On the morning of April fourth we bought our tickets for passage on the afternoon steamer, and set out to bid farewell to our acquaintances in the city. It was almost time to sail, when Haywood burst in upon us at Almeida’s.

“I hear,” he shouted, “that you fellows are off for India.”

We nodded.

“I’m going along,” he declared.

We scowled. We didn’t want him to go with us. But how could we stop him? He had the same right to travel on that steamer that we had. We kept silent, therefore; and, determining to shake off our unwelcome companion as soon as we landed, marched down to the dock with him, and tumbled with a crowd of coolies into a barge that soon set us aboard the steamship Kasara.
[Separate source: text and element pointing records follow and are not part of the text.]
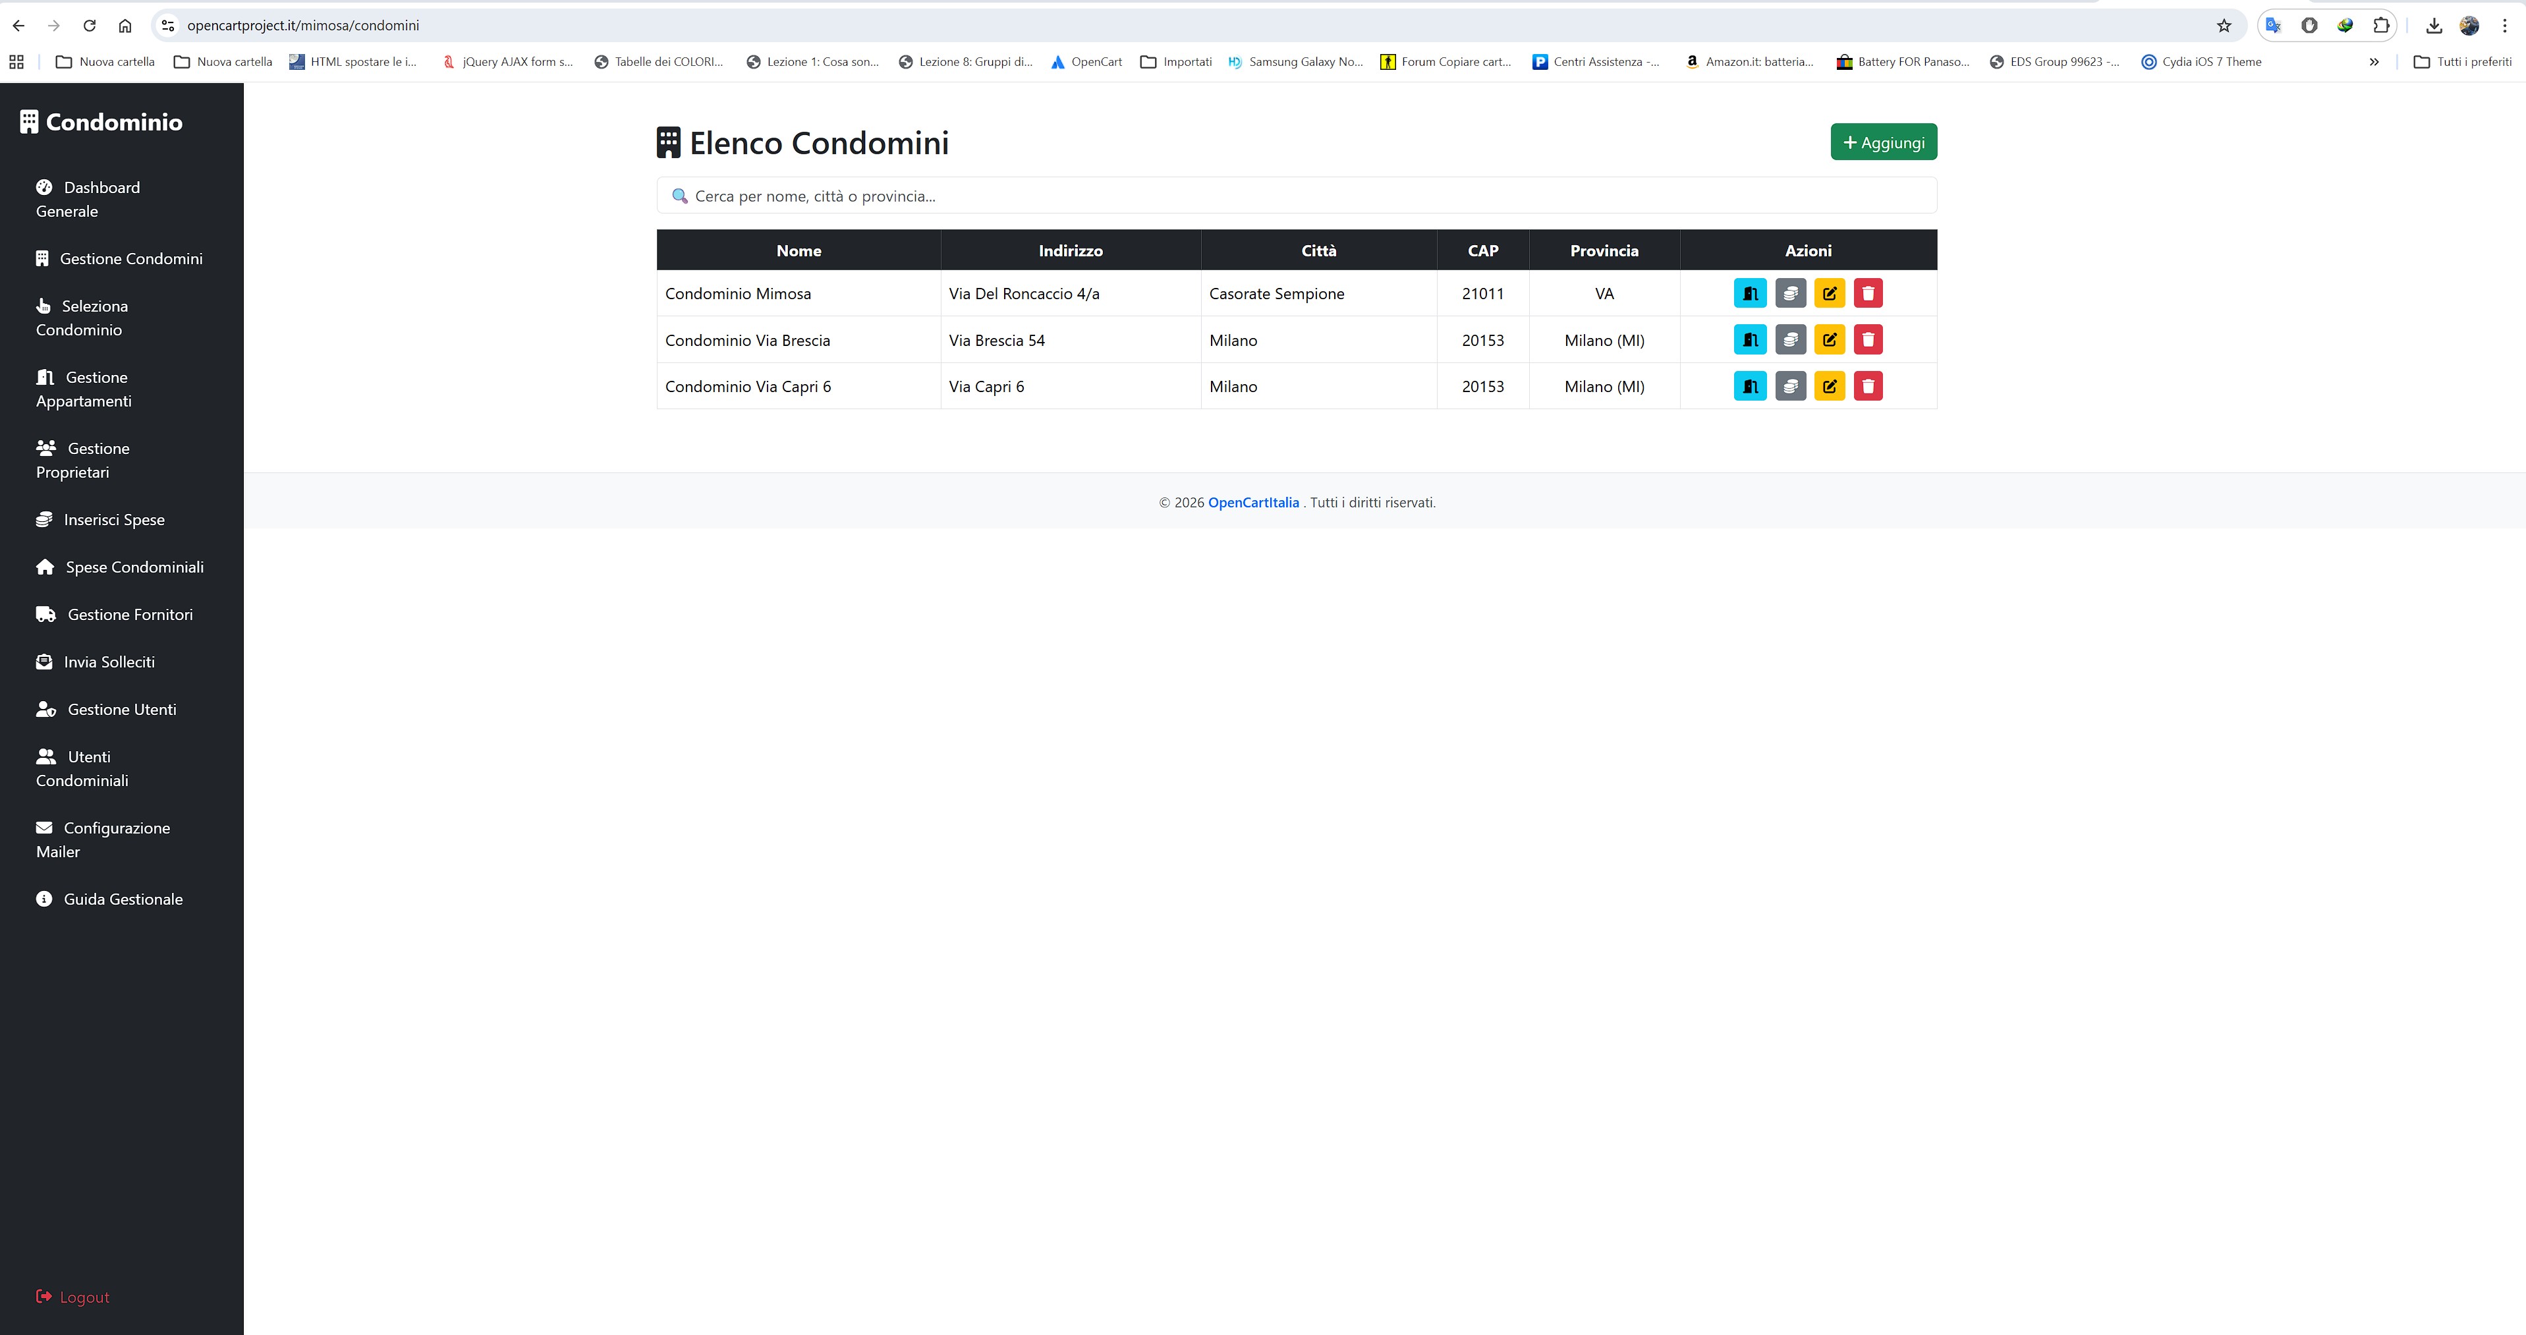This screenshot has width=2526, height=1335.
Task: Delete Condominio Mimosa using trash icon
Action: pos(1867,293)

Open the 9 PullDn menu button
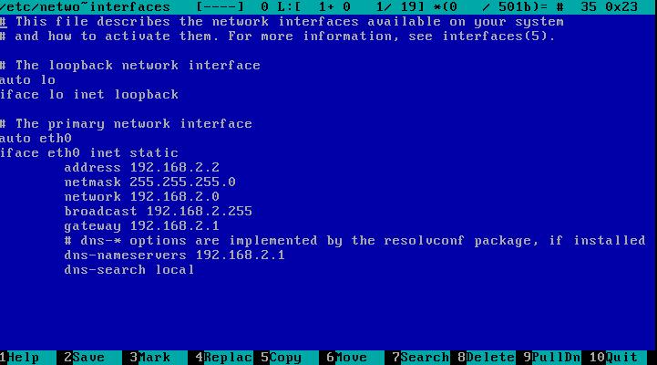coord(552,358)
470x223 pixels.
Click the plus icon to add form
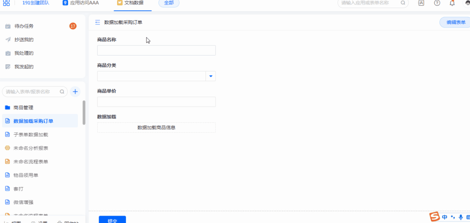[x=75, y=92]
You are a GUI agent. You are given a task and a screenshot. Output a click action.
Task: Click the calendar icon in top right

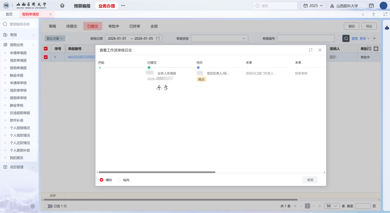pos(371,6)
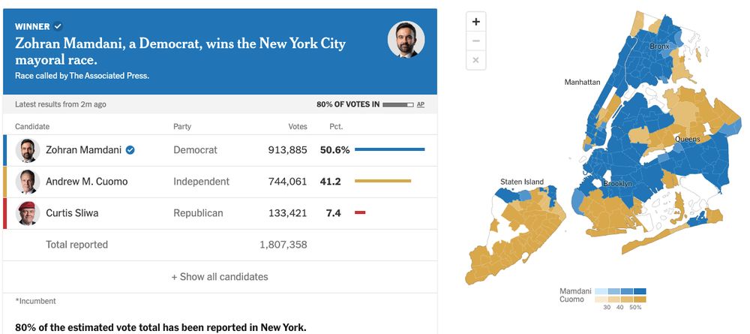This screenshot has height=334, width=750.
Task: Click the Candidate column header
Action: pyautogui.click(x=32, y=127)
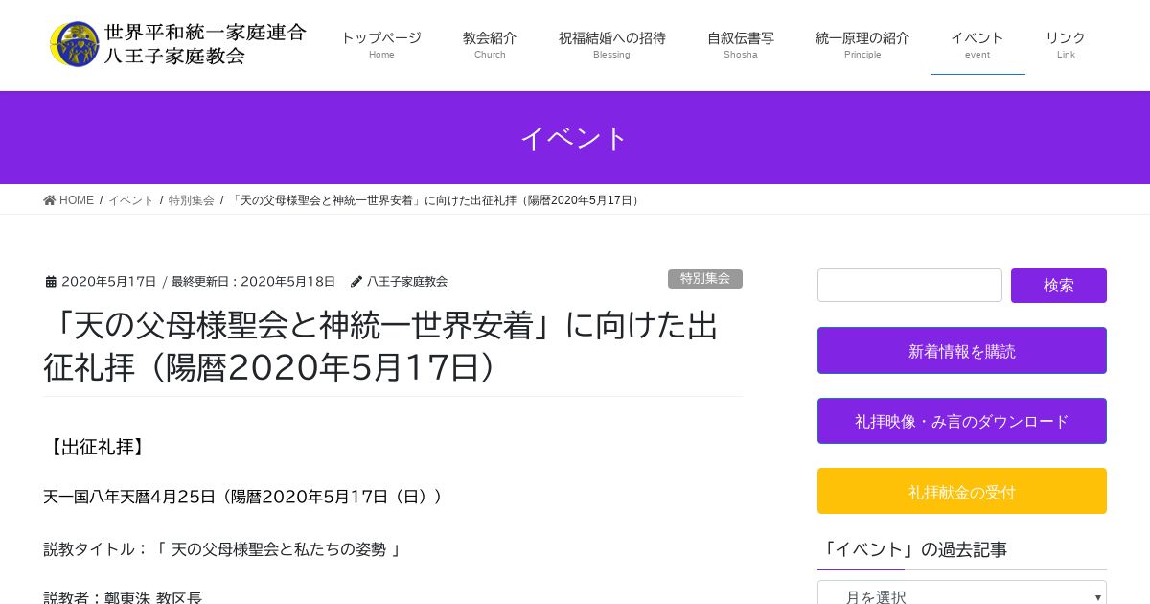1150x604 pixels.
Task: Open the トップページ menu item
Action: (x=381, y=44)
We landed in the early morning in a village of mud huts and bamboo bazaars. Here we waited only long enough to catch the train that, rumbling through the village, carried us northward.

I settled back in my seat and looked out of the window at the flying landscape. It was not much like the country of Ceylon. On either hand stretched treeless flat-lands, as parched and brown as Sahara, a desert blazed by a fiery sun, and unwatered for months. A few naked farmers toiled over the baked ground, scratching the dry soil with worthless wooden plows. A short distance beyond, we flew past wretched mud huts, too low to stand in, where the farmers burrow by night and squat on their heels by day.

I take a last ’rickshaw ride before boarding the steamer for India.

A hundred miles north of the sea-coast we halted to visit the famous Brahmin temple of Madura. Brahminism is another religion of India—older than Buddhism and much like it. Its followers believe in caste. In ancient times they inflicted severe punishment on themselves for the purification of the soul.